A COUPLE with four small children cheated the benefits system out of more than £36,000 in a fraud which went on for years.

Gemma Kerr, 24, had just one five-month-old baby when she put in a claim for income support saying she was separated from her husband and unable to work because there was no one to look after her child.

By the time the law caught up with her and Anthony Kerr, 32, they had become parents to three more children and are now expecting their fifth.

Cardiff Crown Court heard how, as their family grew, so did their bank balance.

While Anthony Kerr worked as a taxi driver, the state paid out hundreds of pounds a month in support to his wife – money to which she wasn’t entitled.

In all she received £21,776 in income support as well as housing benefits and council tax totalling £14,520, said prosecutor Tom Crowther.

Kerr’s applications for taxi driver licences exposed the cheating when the local authority realised his address at Elizabeth Avenue, Barry, was the same one his wife used for her benefits.

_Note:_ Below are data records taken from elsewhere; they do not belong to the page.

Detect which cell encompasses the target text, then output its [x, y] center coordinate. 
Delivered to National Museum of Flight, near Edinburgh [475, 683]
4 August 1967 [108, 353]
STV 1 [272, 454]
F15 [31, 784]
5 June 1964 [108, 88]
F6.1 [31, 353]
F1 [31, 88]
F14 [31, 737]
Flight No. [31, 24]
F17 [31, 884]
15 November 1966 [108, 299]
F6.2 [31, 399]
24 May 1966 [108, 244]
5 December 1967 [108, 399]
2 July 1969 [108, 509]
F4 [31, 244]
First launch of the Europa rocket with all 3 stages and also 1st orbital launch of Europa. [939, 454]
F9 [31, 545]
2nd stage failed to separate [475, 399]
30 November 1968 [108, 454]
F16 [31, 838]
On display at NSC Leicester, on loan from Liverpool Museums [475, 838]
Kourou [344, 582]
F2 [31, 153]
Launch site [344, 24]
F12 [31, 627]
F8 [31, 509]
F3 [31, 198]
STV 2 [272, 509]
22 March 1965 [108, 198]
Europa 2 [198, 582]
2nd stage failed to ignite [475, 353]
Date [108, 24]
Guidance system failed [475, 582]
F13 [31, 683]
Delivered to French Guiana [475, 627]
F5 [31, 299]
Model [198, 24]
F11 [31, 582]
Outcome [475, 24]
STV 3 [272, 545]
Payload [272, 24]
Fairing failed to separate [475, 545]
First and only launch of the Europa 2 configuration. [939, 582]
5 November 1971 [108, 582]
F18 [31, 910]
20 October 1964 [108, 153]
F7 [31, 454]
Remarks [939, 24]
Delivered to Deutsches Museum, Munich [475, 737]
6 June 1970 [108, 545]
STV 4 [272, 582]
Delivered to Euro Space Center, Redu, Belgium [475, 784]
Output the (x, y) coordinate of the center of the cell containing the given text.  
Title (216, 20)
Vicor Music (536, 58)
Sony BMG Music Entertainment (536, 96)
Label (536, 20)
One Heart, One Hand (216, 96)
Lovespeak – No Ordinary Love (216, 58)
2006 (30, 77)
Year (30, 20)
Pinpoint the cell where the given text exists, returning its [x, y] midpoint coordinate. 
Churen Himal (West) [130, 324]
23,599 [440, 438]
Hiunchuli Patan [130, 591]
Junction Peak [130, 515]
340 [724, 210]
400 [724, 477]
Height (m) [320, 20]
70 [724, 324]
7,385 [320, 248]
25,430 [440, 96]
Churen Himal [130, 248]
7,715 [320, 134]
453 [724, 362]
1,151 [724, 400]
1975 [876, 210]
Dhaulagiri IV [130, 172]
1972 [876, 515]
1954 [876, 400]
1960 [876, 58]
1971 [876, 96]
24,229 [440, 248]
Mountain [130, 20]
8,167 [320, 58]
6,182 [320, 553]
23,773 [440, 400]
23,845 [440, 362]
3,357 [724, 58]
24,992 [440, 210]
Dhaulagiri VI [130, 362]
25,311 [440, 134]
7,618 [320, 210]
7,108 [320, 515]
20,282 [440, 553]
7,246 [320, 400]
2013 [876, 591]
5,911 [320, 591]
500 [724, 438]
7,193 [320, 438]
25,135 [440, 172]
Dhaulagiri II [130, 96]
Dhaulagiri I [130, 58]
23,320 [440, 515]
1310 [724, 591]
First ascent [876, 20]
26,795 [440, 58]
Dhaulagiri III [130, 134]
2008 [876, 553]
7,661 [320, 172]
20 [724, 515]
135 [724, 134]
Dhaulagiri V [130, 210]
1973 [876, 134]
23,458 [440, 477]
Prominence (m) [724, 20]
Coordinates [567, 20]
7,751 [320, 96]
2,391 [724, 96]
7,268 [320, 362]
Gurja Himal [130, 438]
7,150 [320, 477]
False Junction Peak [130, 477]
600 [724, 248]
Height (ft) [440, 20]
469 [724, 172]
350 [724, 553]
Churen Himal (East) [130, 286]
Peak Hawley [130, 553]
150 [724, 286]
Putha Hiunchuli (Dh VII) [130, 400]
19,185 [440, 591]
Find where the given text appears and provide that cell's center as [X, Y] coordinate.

Mr Crowther said: “They cross-referenced the details with credit agencies and found he had claimed to have been living at that address with his wife for the past four years.

Defence barrister Ruth Smith said pregnant Gemma Kerr was a caring mother who had academic qualifications and hoped to become a nurse.

Her husband is now supporting his family and paying back the £36,296 at the rate of more than £300 a month.

Both were said to be remorseful and pleaded guilty to making false claims.

Recorder Huw Davies QC said they deserved prison sentences but the six-month terms would be suspended because of the effect locking them up would have on their children, now aged six, four, two and 11 months.

He said he was also thinking of the additional cost to the public purse if the state had to look after them while their parents were in prison.